=== DATASET EXTRACT ===

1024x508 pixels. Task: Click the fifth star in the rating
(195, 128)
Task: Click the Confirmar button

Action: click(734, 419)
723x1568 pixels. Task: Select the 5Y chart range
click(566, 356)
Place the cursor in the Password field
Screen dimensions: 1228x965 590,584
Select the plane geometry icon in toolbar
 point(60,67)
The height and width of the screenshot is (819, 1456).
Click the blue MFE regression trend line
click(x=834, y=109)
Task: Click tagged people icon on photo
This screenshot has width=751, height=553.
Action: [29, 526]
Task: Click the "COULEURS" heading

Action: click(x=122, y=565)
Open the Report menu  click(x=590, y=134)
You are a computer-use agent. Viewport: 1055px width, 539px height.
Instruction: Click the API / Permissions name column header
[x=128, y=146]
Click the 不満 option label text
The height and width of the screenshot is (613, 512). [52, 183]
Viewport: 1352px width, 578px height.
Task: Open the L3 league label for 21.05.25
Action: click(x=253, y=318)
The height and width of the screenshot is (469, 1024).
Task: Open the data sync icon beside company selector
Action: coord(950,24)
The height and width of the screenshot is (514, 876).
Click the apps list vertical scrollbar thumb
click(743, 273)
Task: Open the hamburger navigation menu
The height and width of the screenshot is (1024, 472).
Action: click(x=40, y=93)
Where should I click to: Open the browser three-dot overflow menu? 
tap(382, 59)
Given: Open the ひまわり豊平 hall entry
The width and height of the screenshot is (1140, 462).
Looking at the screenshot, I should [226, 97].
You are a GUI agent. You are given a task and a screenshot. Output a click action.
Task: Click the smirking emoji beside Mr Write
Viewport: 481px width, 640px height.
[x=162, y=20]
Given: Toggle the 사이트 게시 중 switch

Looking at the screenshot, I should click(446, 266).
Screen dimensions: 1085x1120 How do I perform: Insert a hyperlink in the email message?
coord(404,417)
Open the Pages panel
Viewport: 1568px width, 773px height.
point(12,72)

===

* _WHAT TO DO_: Turn the records above into a Markdown table with two columns, Row and Text. Number each nonblank line in order and put the line itself beside its number, leaving out blank lines.

* _OUTPUT OF THE EXERCISE_:
| Row | Text |
|---|---|
| 1 | 1024x508 pixels. Task: Click the fifth star in the rating |
| 2 | (195, 128) |
| 3 | Task: Click the Confirmar button |
| 4 | Action: click(734, 419) |
| 5 | 723x1568 pixels. Task: Select the 5Y chart range |
| 6 | click(566, 356) |
| 7 | Place the cursor in the Password field |
| 8 | Screen dimensions: 1228x965 590,584 |
| 9 | Select the plane geometry icon in toolbar |
| 10 |  point(60,67) |
| 11 | The height and width of the screenshot is (819, 1456). |
| 12 | Click the blue MFE regression trend line |
| 13 | click(x=834, y=109) |
| 14 | Task: Click tagged people icon on photo |
| 15 | This screenshot has width=751, height=553. |
| 16 | Action: [29, 526] |
| 17 | Task: Click the "COULEURS" heading |
| 18 | Action: click(x=122, y=565) |
| 19 | Open the Report menu  click(x=590, y=134) |
| 20 | You are a computer-use agent. Viewport: 1055px width, 539px height. |
| 21 | Instruction: Click the API / Permissions name column header |
| 22 | [x=128, y=146] |
| 23 | Click the 不満 option label text |
| 24 | The height and width of the screenshot is (613, 512). [52, 183] |
| 25 | Viewport: 1352px width, 578px height. |
| 26 | Task: Open the L3 league label for 21.05.25 |
| 27 | Action: click(x=253, y=318) |
| 28 | The height and width of the screenshot is (469, 1024). |
| 29 | Task: Open the data sync icon beside company selector |
| 30 | Action: coord(950,24) |
| 31 | The height and width of the screenshot is (514, 876). |
| 32 | Click the apps list vertical scrollbar thumb |
| 33 | click(743, 273) |
| 34 | Task: Open the hamburger navigation menu |
| 35 | The height and width of the screenshot is (1024, 472). |
| 36 | Action: click(x=40, y=93) |
| 37 | Where should I click to: Open the browser three-dot overflow menu?  |
| 38 | tap(382, 59) |
| 39 | Given: Open the ひまわり豊平 hall entry |
| 40 | The width and height of the screenshot is (1140, 462). |
| 41 | Looking at the screenshot, I should [226, 97]. |
| 42 | You are a GUI agent. You are given a task and a screenshot. Output a click action. |
| 43 | Task: Click the smirking emoji beside Mr Write |
| 44 | Viewport: 481px width, 640px height. |
| 45 | [x=162, y=20] |
| 46 | Given: Toggle the 사이트 게시 중 switch |
| 47 | Looking at the screenshot, I should click(446, 266). |
| 48 | Screen dimensions: 1085x1120 How do I perform: Insert a hyperlink in the email message? |
| 49 | coord(404,417) |
| 50 | Open the Pages panel |
| 51 | Viewport: 1568px width, 773px height. |
| 52 | point(12,72) |